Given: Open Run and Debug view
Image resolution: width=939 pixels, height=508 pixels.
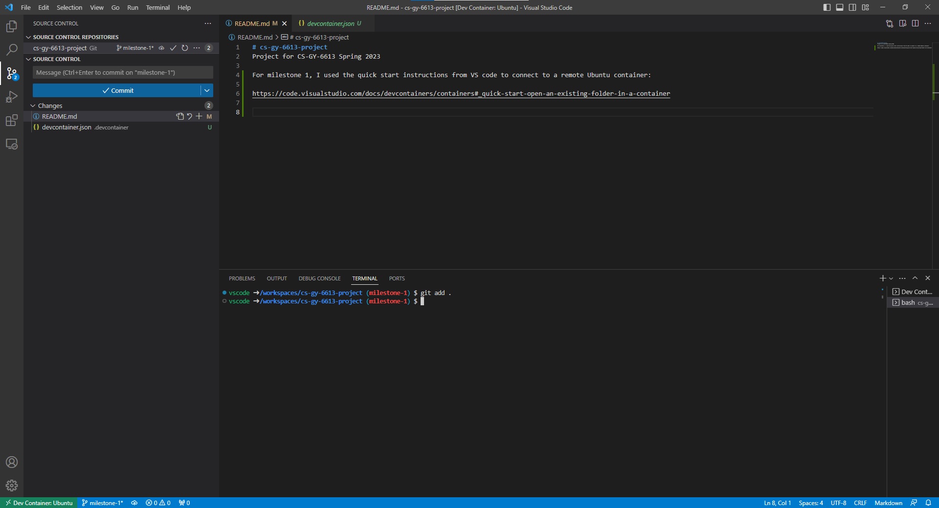Looking at the screenshot, I should point(12,97).
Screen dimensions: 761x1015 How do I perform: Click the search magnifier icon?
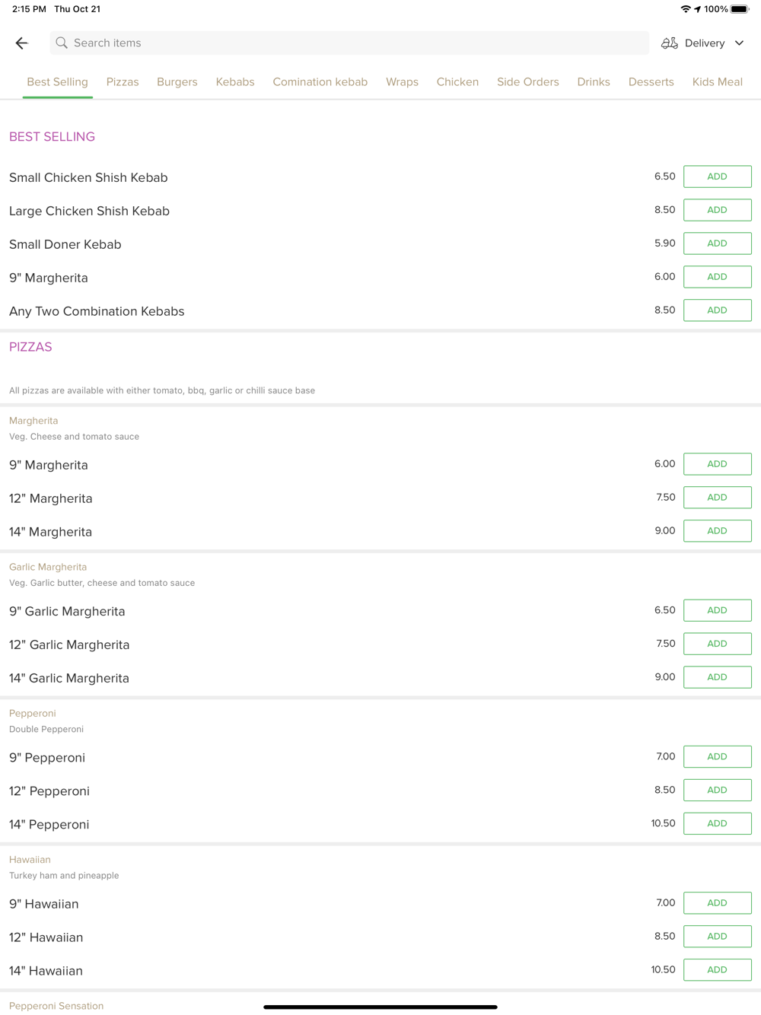click(62, 43)
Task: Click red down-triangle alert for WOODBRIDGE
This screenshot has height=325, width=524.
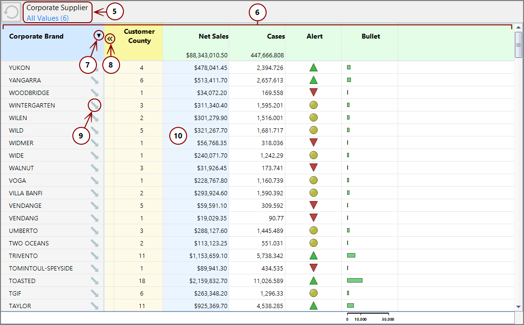Action: [x=314, y=92]
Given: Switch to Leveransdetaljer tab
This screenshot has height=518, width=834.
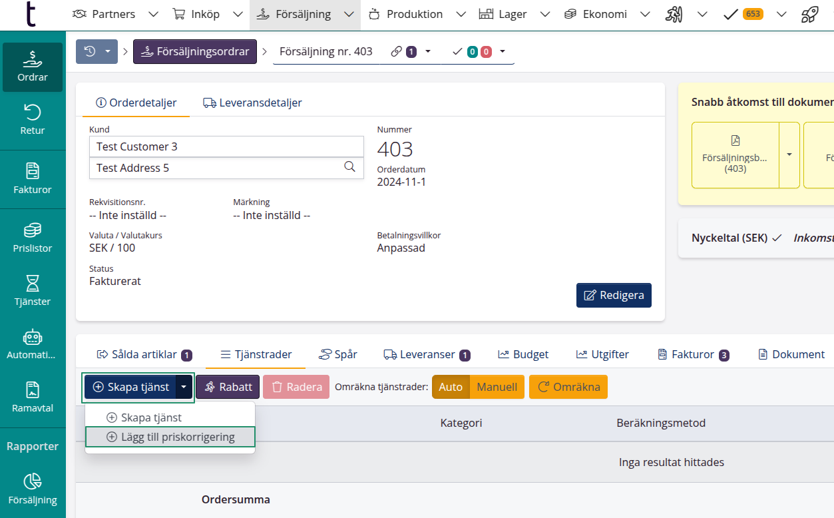Looking at the screenshot, I should (x=252, y=103).
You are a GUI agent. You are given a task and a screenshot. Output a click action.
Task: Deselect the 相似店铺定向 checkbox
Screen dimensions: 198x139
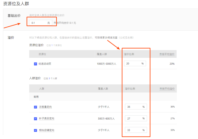coord(35,130)
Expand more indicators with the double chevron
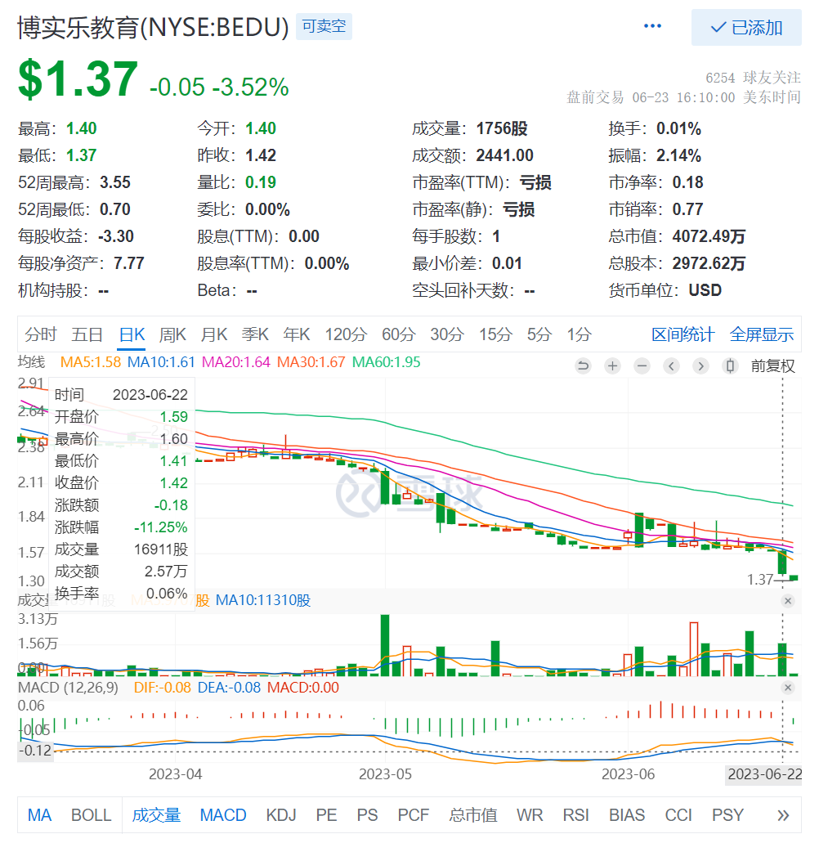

Task goal: Format these lines as a numbered list, leaving out blank lines and the pictures.

Correct result:
1. Given: Open Run and Debug view
2. Image resolution: width=939 pixels, height=508 pixels.
3. Looking at the screenshot, I should point(12,97).
4. Screen dimensions: 761x1015 How do I perform: Click the search magnifier icon?
5. click(62, 43)
6. Task: Click red down-triangle alert for WOODBRIDGE
7. This screenshot has height=325, width=524.
8. Action: [x=314, y=92]
9. Given: Switch to Leveransdetaljer tab
10. This screenshot has height=518, width=834.
11. Looking at the screenshot, I should (x=252, y=103).
12. You are a GUI agent. You are given a task and a screenshot. Output a click action.
13. Task: Deselect the 相似店铺定向 checkbox
14. Screen dimensions: 198x139
15. coord(35,130)
16. Expand more indicators with the double chevron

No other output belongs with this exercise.